"Talk," I growl as soon as my men drag him in. He shakes, eyes darting around.
"You have to promise to protect me in this war."
"Not if you have a hand in what happened to Igor Makarov."
"Nnnooo … I … I … don’t," he stammers.
"Then you have my word."
He explains that after I first accosted him, he had gone snooping and found one of the hitmen. The bastard had bragged to someone about involvement, and that’s how word got to him.
"If your words check out, you will be well rewarded," I assure him.
"Offer our guest a room," I say to Lev. "And get me the bastard. If he can’t be found, bring his mother, father, brothers, sisters, girlfriend, boyfriend. Hell, exhume his ancestors and bring them here."
My men nod and, before long, return with the culprit. He tries to put on a brave face, but I can see right through his façade.

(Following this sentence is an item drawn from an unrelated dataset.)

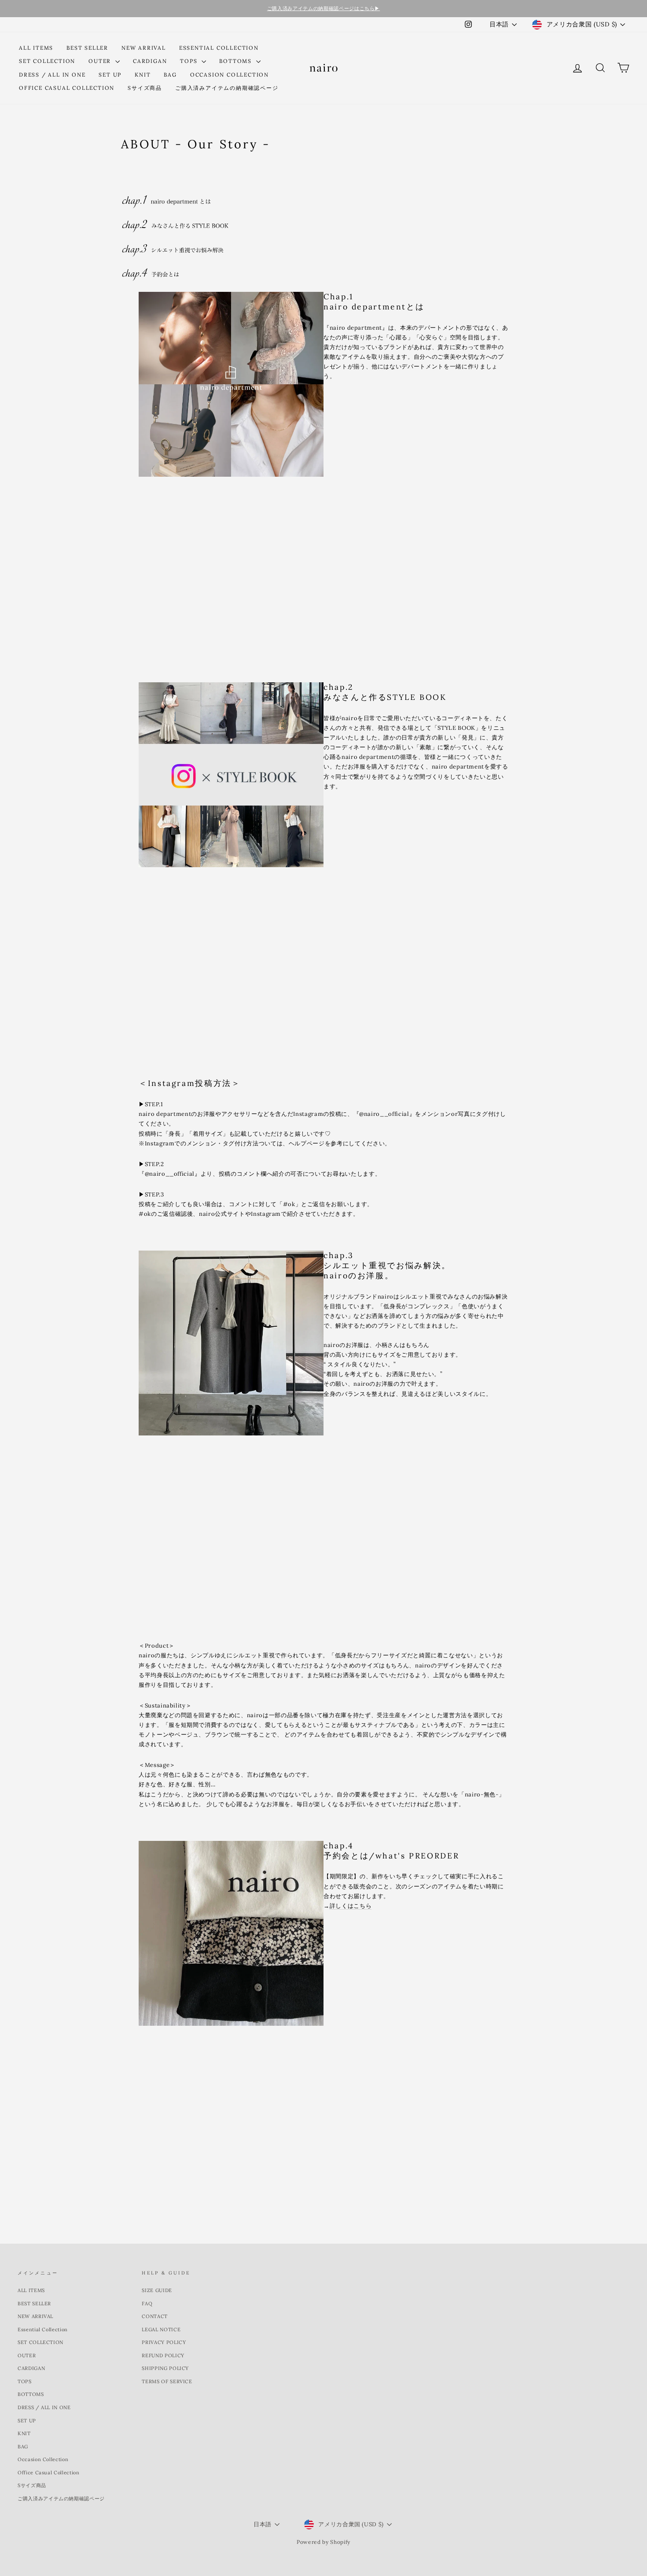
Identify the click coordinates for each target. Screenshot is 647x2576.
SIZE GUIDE (157, 2290)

"You, my dear friend, will tell me why you and your goons attacked and killed Igor Makarov. My father." His eyes pop wide with fear as I reveal my identity.
Good. Let him stew in fear.
"I don’t know what you are talking about."
"Your fake bravado is quite irritating," I say calmly.
"Here,Pakhan," Lev’s voice cuts through my fury, sharp as the blade he’s handing me.
I nod, pressing my lips into a thin line. I lean close to the man’s ear, my voice low and dangerous. "I do not ask the same question twice."
The hard look on my face must have told him I am dead serious because he begins to spill what he knows. He’s just a lowlycar workshop owner—a man who stumbled into a nightmare far beyond his comprehension. In the past, he’d helped some of his friends disguise stolen cars, petty crimes that seemed insignificant at the time. But on the day Igor was murdered, those same friends brought him their vehicle, demanding he switch the plate number and repaint it with a different color. That same day, they returned, this time, ordering him to remove the fake plates and repaint the car its original color. All of it, he tells me, was done in a frenzied span of few hours. The timeline grates against my patience, and my teeth clench.
"Names and addresses of your friends?" I growl.
"I can give that information to you, but the three of them were killed in a car crash two days ago."
"Someone is covering their tracks," Zasha says calmly.
"What else do you know?"
"Boris, my late friend.” He continues hurriedly. “Said his boss has eyes and connections all over the world and that ‘a damn stripper in New York USA gave Igor away.’"
Upon further questioning, I am shocked at the mention of the familiar name and place far away from here. Someone in DanceCheck strip club had called someone he knows here in Moscow to brag about being in the know about how Igor Makarov was brought down.
"Get him out of here and lock him in the dungeons."
Once he’s dragged out, I turn to Zasha. "We leave for New York now!"
It’s time to get to the root of this investigation. Fury boils in my veins, a firestorm threatening to consume reason itself. I am willing to maim, break, and even kill nine more people without hesitation. Each step I take tightens the noose around their necks, and whoever masterminded this will wish they’d never been born by the time I’m done.
12
Scarlett
The room swims before me, a carousel of pastel walls and sterile smells. I blink rapidly, trying to steady my world as I adjust the pillows behind my mother's frail form. She murmurs something incoherent, lost in a morphine dream, and I force a smile, pushing back the strands of golden hair that stick to my forehead.
I shake my head, dismissing the dizziness as stress. It's the hospital food I’ve been eating, plus a lack of proper sleep. Or maybe just the weight of a world where I'm playing mother to my own. I'm fine. I have to be.
"Hello, Scarlett." The doctor’s voice cuts through the fog in my mind.